*ABOUT THIS EXERCISE*. Write out the entries below in full, exactly as given.

Collected data:
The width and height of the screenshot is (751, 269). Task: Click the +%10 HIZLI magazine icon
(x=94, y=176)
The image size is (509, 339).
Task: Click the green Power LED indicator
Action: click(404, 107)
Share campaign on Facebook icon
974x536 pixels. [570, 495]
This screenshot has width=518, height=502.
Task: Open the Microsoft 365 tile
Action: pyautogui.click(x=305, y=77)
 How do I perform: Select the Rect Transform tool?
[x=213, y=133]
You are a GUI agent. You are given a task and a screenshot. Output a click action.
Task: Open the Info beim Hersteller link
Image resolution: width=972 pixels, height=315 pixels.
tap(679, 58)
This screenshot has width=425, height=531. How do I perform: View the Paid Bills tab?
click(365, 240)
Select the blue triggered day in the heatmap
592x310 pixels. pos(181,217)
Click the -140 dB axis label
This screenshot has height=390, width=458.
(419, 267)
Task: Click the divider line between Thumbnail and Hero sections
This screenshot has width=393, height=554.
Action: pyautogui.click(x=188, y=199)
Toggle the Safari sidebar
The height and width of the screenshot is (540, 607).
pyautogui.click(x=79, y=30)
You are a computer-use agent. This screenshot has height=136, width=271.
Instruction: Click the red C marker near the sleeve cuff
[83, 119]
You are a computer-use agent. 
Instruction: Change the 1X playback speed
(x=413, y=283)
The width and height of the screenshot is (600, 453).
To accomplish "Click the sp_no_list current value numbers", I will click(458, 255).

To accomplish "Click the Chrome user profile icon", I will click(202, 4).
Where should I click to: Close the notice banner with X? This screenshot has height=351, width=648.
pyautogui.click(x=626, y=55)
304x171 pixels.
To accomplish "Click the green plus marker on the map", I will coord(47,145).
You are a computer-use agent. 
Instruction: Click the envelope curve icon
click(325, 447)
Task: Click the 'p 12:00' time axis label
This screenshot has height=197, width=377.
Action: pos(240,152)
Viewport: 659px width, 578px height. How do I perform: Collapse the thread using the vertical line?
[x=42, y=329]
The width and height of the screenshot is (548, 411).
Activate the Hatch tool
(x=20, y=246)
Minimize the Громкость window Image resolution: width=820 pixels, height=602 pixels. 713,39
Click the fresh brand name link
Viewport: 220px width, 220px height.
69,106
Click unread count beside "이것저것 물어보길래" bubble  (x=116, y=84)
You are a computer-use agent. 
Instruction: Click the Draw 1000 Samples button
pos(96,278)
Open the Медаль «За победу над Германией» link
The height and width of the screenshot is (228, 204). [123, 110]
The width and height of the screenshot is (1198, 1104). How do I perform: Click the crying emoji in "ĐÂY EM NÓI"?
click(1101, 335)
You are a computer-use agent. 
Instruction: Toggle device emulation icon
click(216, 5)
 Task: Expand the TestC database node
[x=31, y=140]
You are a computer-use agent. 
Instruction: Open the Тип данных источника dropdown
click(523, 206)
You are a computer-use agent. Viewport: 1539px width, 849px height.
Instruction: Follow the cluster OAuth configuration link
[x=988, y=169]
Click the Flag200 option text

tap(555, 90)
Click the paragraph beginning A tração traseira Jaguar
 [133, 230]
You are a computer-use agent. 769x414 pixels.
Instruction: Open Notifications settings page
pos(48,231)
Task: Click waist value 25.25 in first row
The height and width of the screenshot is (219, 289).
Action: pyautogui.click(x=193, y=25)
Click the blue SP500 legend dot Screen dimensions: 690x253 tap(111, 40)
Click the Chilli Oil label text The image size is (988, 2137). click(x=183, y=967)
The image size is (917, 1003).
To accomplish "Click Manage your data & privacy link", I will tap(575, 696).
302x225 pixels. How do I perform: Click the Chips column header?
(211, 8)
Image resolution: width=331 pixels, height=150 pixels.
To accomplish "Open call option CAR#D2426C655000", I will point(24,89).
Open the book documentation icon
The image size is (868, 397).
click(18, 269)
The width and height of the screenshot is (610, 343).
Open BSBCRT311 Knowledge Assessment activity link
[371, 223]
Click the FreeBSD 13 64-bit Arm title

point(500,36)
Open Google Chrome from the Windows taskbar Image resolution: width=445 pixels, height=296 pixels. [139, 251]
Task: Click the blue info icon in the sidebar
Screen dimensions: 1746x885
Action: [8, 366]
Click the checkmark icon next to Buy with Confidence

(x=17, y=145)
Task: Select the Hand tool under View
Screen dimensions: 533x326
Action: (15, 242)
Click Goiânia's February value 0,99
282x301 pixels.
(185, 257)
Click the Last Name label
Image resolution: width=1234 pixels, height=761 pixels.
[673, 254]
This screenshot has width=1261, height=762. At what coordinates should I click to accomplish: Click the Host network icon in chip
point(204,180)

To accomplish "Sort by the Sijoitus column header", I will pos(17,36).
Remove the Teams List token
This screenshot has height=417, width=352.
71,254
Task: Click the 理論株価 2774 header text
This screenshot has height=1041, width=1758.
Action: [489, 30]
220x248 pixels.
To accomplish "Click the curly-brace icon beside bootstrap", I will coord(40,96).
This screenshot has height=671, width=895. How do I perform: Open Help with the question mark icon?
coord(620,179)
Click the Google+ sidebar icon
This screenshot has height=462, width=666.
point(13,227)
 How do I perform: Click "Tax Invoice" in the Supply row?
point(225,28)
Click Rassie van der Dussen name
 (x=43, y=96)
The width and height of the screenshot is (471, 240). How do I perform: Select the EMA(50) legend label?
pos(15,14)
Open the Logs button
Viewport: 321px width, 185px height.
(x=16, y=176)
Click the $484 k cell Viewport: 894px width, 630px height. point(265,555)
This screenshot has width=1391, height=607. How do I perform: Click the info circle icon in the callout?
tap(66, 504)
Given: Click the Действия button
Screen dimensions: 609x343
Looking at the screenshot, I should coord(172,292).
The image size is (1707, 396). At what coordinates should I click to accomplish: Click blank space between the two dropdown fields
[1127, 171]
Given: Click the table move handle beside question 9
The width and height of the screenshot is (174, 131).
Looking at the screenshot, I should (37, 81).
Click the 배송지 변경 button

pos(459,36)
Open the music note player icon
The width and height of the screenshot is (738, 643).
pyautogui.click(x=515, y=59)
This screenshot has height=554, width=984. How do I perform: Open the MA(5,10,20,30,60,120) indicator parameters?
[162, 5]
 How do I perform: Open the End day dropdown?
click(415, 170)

*EXERCISE SOLUTION*.
The width and height of the screenshot is (751, 269). Task: Click the +%10 HIZLI magazine icon
(x=94, y=176)
The image size is (509, 339).
Task: Click the green Power LED indicator
Action: click(404, 107)
Share campaign on Facebook icon
974x536 pixels. [570, 495]
This screenshot has width=518, height=502.
Task: Open the Microsoft 365 tile
Action: pyautogui.click(x=305, y=77)
 How do I perform: Select the Rect Transform tool?
[x=213, y=133]
You are a GUI agent. You are given a task and a screenshot. Output a click action.
Task: Open the Info beim Hersteller link
Image resolution: width=972 pixels, height=315 pixels.
tap(679, 58)
This screenshot has width=425, height=531. How do I perform: View the Paid Bills tab?
click(365, 240)
Select the blue triggered day in the heatmap
592x310 pixels. pos(181,217)
Click the -140 dB axis label
This screenshot has height=390, width=458.
(419, 267)
Task: Click the divider line between Thumbnail and Hero sections
This screenshot has width=393, height=554.
Action: pyautogui.click(x=188, y=199)
Toggle the Safari sidebar
The height and width of the screenshot is (540, 607).
pyautogui.click(x=79, y=30)
You are a computer-use agent. This screenshot has height=136, width=271.
Instruction: Click the red C marker near the sleeve cuff
[83, 119]
You are a computer-use agent. 
Instruction: Change the 1X playback speed
(x=413, y=283)
The width and height of the screenshot is (600, 453).
To accomplish "Click the sp_no_list current value numbers", I will click(458, 255).

To accomplish "Click the Chrome user profile icon", I will click(202, 4).
Where should I click to: Close the notice banner with X? This screenshot has height=351, width=648.
pyautogui.click(x=626, y=55)
304x171 pixels.
To accomplish "Click the green plus marker on the map", I will coord(47,145).
You are a computer-use agent. 
Instruction: Click the envelope curve icon
click(325, 447)
Task: Click the 'p 12:00' time axis label
This screenshot has height=197, width=377.
Action: pos(240,152)
Viewport: 659px width, 578px height. How do I perform: Collapse the thread using the vertical line?
[x=42, y=329]
The width and height of the screenshot is (548, 411).
Activate the Hatch tool
(x=20, y=246)
Minimize the Громкость window Image resolution: width=820 pixels, height=602 pixels. 713,39
Click the fresh brand name link
Viewport: 220px width, 220px height.
69,106
Click unread count beside "이것저것 물어보길래" bubble  (x=116, y=84)
You are a computer-use agent. 
Instruction: Click the Draw 1000 Samples button
pos(96,278)
Open the Медаль «За победу над Германией» link
The height and width of the screenshot is (228, 204). [123, 110]
The width and height of the screenshot is (1198, 1104). How do I perform: Click the crying emoji in "ĐÂY EM NÓI"?
click(1101, 335)
You are a computer-use agent. 
Instruction: Toggle device emulation icon
click(216, 5)
 Task: Expand the TestC database node
[x=31, y=140]
You are a computer-use agent. 
Instruction: Open the Тип данных источника dropdown
click(523, 206)
You are a computer-use agent. Viewport: 1539px width, 849px height.
Instruction: Follow the cluster OAuth configuration link
[x=988, y=169]
Click the Flag200 option text

tap(555, 90)
Click the paragraph beginning A tração traseira Jaguar
 [133, 230]
You are a computer-use agent. 769x414 pixels.
Instruction: Open Notifications settings page
pos(48,231)
Task: Click waist value 25.25 in first row
The height and width of the screenshot is (219, 289).
Action: pyautogui.click(x=193, y=25)
Click the blue SP500 legend dot Screen dimensions: 690x253 tap(111, 40)
Click the Chilli Oil label text The image size is (988, 2137). click(x=183, y=967)
The image size is (917, 1003).
To accomplish "Click Manage your data & privacy link", I will tap(575, 696).
302x225 pixels. How do I perform: Click the Chips column header?
(211, 8)
Image resolution: width=331 pixels, height=150 pixels.
To accomplish "Open call option CAR#D2426C655000", I will point(24,89).
Open the book documentation icon
The image size is (868, 397).
click(18, 269)
The width and height of the screenshot is (610, 343).
Open BSBCRT311 Knowledge Assessment activity link
[371, 223]
Click the FreeBSD 13 64-bit Arm title

point(500,36)
Open Google Chrome from the Windows taskbar Image resolution: width=445 pixels, height=296 pixels. [139, 251]
Task: Click the blue info icon in the sidebar
Screen dimensions: 1746x885
Action: [8, 366]
Click the checkmark icon next to Buy with Confidence

(x=17, y=145)
Task: Select the Hand tool under View
Screen dimensions: 533x326
Action: (15, 242)
Click Goiânia's February value 0,99
282x301 pixels.
(185, 257)
Click the Last Name label
Image resolution: width=1234 pixels, height=761 pixels.
[673, 254]
This screenshot has width=1261, height=762. At what coordinates should I click to accomplish: Click the Host network icon in chip
point(204,180)

To accomplish "Sort by the Sijoitus column header", I will pos(17,36).
Remove the Teams List token
This screenshot has height=417, width=352.
71,254
Task: Click the 理論株価 2774 header text
This screenshot has height=1041, width=1758.
Action: [489, 30]
220x248 pixels.
To accomplish "Click the curly-brace icon beside bootstrap", I will coord(40,96).
This screenshot has height=671, width=895. How do I perform: Open Help with the question mark icon?
coord(620,179)
Click the Google+ sidebar icon
This screenshot has height=462, width=666.
point(13,227)
 How do I perform: Click "Tax Invoice" in the Supply row?
point(225,28)
Click Rassie van der Dussen name
 (x=43, y=96)
The width and height of the screenshot is (471, 240). How do I perform: Select the EMA(50) legend label?
pos(15,14)
Open the Logs button
Viewport: 321px width, 185px height.
(x=16, y=176)
Click the $484 k cell Viewport: 894px width, 630px height. point(265,555)
This screenshot has width=1391, height=607. How do I perform: Click the info circle icon in the callout?
tap(66, 504)
Given: Click the Действия button
Screen dimensions: 609x343
Looking at the screenshot, I should coord(172,292).
The image size is (1707, 396). At what coordinates should I click to accomplish: Click blank space between the two dropdown fields
[1127, 171]
Given: Click the table move handle beside question 9
The width and height of the screenshot is (174, 131).
Looking at the screenshot, I should (37, 81).
Click the 배송지 변경 button

pos(459,36)
Open the music note player icon
The width and height of the screenshot is (738, 643).
pyautogui.click(x=515, y=59)
This screenshot has height=554, width=984. How do I perform: Open the MA(5,10,20,30,60,120) indicator parameters?
[162, 5]
 How do I perform: Open the End day dropdown?
click(415, 170)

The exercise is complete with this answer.